§ Ваша задача:
Извлеките без изменений из приведенного ниже текста о свидетельстве Анны Рогайло фрагмент, который начинается словами «Наиболее спорным и» и заканчивается словами «Рогайло (дочери П.Рогайло).».

+++ Изучаемый текст +++

Наиболее спорным и вместе с тем достаточно убедительным является свидетельство Анны Рогайло (до своей смерти в 2004 . проживала в Тюмени по документам на имя Александры Яковленко), дочери польского поручика Поликарпа Рогаля, эксгумированного в 1943 г. в Катыни под № 1757 ( Rogała , Polikarp, Obltn. 2 Ausweise).
Летом 2006 г. авторы исследования «Тайны Катыни» получили интернет-сообщение от жительницы Тюмени анастасии Мироновой , в котором она сообщала, что ее прадед Рогайло Полуян Михайлович, 1884 г.р. (Rogajło Polujan, s. Michała, urodz. 1884 r.), офицер польской армии, содержался в Козельском лагере для военнопленных, весной 1940 г. был переведен в лагерь вблизи Смоленска и осенью 1941 г. расстрелян немцами в урочище Козьи Горы. Все это она узнала со слов своей бабки Александры Степановны Яковленко, урожденной Анны Полуяновны Рогайло (дочери П.Рогайло).
А.Миронова сообщила, что бабка рассказывала следующее. Когда в 1940 г. выяснилось, что ее отца – П.Рогайло перевели из Козельска в лагерь под Смоленск, она с матерью Катажиной Рогайло (Katarzyna Rogajło) «…перебрались туда и старались поддерживать с ним связь, добывали еду и каждый раз, когда пленных вывозили на работы, они старались подобраться к колонне и хоть что-то узнать о моем прадеде, передать ему еду, белье…
… После нападения нацистов на СССР мои родственники утратили возможность связываться с пленными, кроме того, им самим приходилось прятаться, но – до этого времени (до лета 1941 года), они получали о нем регулярные сведения…
В июле 1941 года мать моей бабки, Katarzyna Rogajło, была арестована, и о ее судьбе ничего неизвестно, моя бабка, Anna Rogaiło, 15-ти лет, была отправлена под Красноярск вместе с колонной других подростков из оккупированных территорий (жительница Смоленска Инесса Яковленко представила мою бабку как свою племянницу и отправила в эвакуацию)…». Так, Анна Полуяновна Рогайло стала Александрой Степановной Яковленко. Однако родные называли ее Анной.

+++ Предоставленные сведения +++

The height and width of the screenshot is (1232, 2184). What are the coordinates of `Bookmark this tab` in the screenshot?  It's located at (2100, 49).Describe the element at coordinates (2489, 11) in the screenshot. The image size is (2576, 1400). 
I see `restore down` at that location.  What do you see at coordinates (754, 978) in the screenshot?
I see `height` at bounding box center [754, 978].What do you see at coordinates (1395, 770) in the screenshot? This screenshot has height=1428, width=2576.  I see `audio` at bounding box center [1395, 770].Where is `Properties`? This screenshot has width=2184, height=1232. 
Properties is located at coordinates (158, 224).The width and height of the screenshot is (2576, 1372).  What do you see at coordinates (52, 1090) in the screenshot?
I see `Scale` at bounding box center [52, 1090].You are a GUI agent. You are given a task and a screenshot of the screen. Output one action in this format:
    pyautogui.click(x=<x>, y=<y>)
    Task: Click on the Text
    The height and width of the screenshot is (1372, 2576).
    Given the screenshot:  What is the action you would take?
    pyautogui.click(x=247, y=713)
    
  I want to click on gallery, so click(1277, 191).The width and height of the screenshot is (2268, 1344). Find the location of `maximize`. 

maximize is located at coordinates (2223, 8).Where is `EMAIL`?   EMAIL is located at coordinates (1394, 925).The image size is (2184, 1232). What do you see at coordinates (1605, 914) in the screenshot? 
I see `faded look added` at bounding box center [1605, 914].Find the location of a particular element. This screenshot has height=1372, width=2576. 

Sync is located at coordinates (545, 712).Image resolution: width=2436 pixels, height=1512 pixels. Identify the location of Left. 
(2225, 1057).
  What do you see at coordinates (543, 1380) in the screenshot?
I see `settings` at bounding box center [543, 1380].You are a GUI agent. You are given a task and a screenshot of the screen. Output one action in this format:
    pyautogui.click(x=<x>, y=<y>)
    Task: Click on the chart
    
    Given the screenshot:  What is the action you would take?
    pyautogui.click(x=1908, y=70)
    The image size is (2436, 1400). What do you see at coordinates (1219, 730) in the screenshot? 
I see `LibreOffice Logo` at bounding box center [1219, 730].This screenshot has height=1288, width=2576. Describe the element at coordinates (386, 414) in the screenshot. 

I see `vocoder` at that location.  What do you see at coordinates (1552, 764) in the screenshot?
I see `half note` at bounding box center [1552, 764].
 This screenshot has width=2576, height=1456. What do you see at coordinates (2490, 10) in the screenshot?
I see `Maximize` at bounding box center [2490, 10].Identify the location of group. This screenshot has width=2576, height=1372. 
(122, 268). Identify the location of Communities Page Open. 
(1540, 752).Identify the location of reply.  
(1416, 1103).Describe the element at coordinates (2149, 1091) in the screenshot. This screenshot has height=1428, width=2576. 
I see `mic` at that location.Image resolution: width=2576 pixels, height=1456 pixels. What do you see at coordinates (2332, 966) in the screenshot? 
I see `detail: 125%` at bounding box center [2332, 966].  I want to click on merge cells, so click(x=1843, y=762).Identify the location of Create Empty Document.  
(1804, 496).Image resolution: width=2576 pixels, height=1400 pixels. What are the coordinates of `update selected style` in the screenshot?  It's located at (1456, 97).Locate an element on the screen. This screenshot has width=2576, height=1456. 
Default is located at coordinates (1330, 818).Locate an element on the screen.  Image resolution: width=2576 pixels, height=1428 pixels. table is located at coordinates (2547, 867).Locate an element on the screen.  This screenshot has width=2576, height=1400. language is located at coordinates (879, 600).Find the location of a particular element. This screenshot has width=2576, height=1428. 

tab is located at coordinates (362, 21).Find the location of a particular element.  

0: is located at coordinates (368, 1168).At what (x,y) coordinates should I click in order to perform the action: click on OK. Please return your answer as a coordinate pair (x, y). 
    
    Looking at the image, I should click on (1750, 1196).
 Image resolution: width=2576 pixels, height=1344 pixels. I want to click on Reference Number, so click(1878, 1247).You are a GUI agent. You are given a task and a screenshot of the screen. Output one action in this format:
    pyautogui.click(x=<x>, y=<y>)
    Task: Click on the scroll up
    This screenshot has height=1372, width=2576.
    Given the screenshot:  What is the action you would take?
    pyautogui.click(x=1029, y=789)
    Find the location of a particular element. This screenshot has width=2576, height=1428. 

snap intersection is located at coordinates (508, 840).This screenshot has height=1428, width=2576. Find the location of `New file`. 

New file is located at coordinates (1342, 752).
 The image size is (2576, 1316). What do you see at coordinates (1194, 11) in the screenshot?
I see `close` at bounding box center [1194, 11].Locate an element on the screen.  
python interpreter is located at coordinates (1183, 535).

+++

§ Ответ к заданию:
Наиболее спорным и вместе с тем достаточно убедительным является свидетельство Анны Рогайло (до своей смерти в 2004 . проживала в Тюмени по документам на имя Александры Яковленко), дочери польского поручика Поликарпа Рогаля, эксгумированного в 1943 г. в Катыни под № 1757 ( Rogała , Polikarp, Obltn. 2 Ausweise).
Летом 2006 г. авторы исследования «Тайны Катыни» получили интернет-сообщение от жительницы Тюмени анастасии Мироновой , в котором она сообщала, что ее прадед Рогайло Полуян Михайлович, 1884 г.р. (Rogajło Polujan, s. Michała, urodz. 1884 r.), офицер польской армии, содержался в Козельском лагере для военнопленных, весной 1940 г. был переведен в лагерь вблизи Смоленска и осенью 1941 г. расстрелян немцами в урочище Козьи Горы. Все это она узнала со слов своей бабки Александры Степановны Яковленко, урожденной Анны Полуяновны Рогайло (дочери П.Рогайло).